When I was younger and went to summer camp, we used to play this game where we’d each begin writing a story on our own. We’d only write a few lines, and the counselors would have us switch papers. Our job was to read the last line written by the person before us and continue the story with only that previous line of knowledge. I’ll just say it: I hated this game. I always had a vision for my story. I knew where I wanted it to go, I knew how I anticipated moving the plot along, and no one who continued my story ever seemed to share that vision.
Of course the goal of the game wasn’t to create the perfect story. When the stories were completed, we usually ended up with silly, nonsensical (sometimes incomprehensible) plots. But the activity leader usually shared a lesson at the end, reminding us that when we write full stories on our own, they’re only from our perspective. Doing it this way as a group may not make much narrative sense, but it’s definitely a way to see things from someone else’s point of view. In a way, it’s a model of society. Your personal story overlaps with people you come in contact with, meaning we’re constantly adding plot points and continuing each other’s story.

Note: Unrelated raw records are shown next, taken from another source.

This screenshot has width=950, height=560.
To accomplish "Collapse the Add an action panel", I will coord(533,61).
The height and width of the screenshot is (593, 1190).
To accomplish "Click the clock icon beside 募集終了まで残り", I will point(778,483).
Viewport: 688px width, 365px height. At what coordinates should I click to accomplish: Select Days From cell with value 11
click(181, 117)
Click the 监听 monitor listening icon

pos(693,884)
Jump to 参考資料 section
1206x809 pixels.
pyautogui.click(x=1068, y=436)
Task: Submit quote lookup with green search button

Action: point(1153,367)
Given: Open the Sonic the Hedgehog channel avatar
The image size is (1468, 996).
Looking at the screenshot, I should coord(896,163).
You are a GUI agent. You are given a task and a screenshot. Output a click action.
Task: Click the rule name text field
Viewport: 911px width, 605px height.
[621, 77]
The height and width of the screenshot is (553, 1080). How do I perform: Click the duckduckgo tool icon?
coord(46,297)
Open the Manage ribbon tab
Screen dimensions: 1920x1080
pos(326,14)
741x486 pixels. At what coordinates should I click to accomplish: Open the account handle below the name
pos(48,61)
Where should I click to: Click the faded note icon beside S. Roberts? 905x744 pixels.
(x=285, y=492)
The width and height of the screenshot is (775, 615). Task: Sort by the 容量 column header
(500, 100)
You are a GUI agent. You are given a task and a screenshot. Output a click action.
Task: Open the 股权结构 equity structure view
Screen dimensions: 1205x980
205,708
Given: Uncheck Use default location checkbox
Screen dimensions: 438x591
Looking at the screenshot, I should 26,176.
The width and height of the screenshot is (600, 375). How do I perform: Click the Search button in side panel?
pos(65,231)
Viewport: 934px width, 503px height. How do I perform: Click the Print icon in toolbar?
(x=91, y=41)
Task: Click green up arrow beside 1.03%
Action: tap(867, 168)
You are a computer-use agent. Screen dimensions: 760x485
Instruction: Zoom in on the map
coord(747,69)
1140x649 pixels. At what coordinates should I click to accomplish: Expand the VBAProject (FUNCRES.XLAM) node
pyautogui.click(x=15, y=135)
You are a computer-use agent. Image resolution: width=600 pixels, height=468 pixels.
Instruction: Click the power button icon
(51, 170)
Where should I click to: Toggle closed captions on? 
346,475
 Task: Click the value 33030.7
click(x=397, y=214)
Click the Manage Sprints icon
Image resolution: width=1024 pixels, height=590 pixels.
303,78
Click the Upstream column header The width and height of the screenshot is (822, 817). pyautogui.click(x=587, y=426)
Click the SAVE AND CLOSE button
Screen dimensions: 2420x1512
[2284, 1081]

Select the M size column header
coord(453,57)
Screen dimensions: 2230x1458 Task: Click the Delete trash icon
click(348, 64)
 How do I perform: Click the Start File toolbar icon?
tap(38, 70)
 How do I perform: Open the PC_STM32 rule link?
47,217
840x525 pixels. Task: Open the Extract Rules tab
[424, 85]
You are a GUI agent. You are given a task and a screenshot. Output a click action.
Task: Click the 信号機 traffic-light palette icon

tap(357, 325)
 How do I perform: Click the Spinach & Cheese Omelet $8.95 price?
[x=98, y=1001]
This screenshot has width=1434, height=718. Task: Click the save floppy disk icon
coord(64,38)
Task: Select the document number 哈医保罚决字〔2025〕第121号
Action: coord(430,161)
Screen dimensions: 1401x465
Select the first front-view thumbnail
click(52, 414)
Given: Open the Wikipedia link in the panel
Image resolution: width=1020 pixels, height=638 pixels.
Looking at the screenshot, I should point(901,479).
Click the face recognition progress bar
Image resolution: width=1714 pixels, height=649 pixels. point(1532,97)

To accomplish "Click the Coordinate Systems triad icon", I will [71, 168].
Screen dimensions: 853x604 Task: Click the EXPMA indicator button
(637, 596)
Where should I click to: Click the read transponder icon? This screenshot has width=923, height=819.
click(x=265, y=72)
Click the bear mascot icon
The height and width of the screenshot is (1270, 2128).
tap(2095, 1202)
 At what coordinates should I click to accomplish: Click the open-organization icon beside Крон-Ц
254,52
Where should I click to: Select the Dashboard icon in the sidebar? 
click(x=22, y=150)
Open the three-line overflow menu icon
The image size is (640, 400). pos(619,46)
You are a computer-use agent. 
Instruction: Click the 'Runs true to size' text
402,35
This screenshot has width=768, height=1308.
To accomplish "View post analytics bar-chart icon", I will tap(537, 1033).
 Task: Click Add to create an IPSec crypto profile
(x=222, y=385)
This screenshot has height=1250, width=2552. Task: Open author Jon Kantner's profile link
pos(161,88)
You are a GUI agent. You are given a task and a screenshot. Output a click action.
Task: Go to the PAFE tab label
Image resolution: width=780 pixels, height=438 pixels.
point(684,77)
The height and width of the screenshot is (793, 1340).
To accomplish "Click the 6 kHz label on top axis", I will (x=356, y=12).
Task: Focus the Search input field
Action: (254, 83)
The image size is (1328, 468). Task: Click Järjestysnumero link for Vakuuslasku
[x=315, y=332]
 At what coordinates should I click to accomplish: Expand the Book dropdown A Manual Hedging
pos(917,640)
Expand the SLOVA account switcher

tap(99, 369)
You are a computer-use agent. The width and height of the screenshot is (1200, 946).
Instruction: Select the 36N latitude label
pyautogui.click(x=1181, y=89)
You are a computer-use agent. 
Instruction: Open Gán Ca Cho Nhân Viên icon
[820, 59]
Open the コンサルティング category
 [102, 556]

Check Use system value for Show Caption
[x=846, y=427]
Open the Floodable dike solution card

The Torah, which we read as our core story, has a bit of this element to it. While, for traditional purposes, the Torah is taken to be the word of God, I hold the belief that it is divinely inspired and humanly interpreted. God inspired it, “spoke” it to Moses, and Moses transcribed it to share with the rest of us. In our Torah portion a few weeks back, when the Israelites received the 10 Commandments, they heard God’s voice and couldn’t bear the intensity, so they needed Moses to be a go-between with them and with God. This partnership continues to hold true in Parshat Ki Tissa this week.
In this week’s Torah portion, Ki Tissa, we receive that next set of rules to help create this successful society. There are rules for giving, rules for receiving, and rules for counting and being counted. The text ends with the incident of the Golden Calf and the Israelites navigating what it means to transfer leadership and have faith.
The text is full of so many fascinating events. In particular, one climactic moment in this text is when Moses gets so angry at the Israelite nation that he smashes the original tablets. While this is often a memorable moment of the portion, there’s one aspect that may not be as familiar. Those original tablets, the ones Moses smashes, were given to Moses from God completed. In other words, they were carved and inscribed by God, then handed down to Moses and the people. It wasn’t a collaborative effort; it was decisively individual, if you can call God individual.
However, after Moses smashes the tablets, God asks him to create a new set. And for this new set, Moses carves the structure of the tablets first, and then God inscribes them with the mitzvot. It becomes a joint law making effort between humankind and the divine. This time the tablets, the material used to carry the message, are made by an imperfect human being, rather than a perfect deity. In this way, the rules written on them also become more human, more tangible, and more collaborative.
It’s hard to let go of your own story, your own vision. Even so, the Torah teaches us that when we work in partnership, our efforts are stronger and last longer. When we work together, we strengthen one another, and the product of our community is so much richer for it.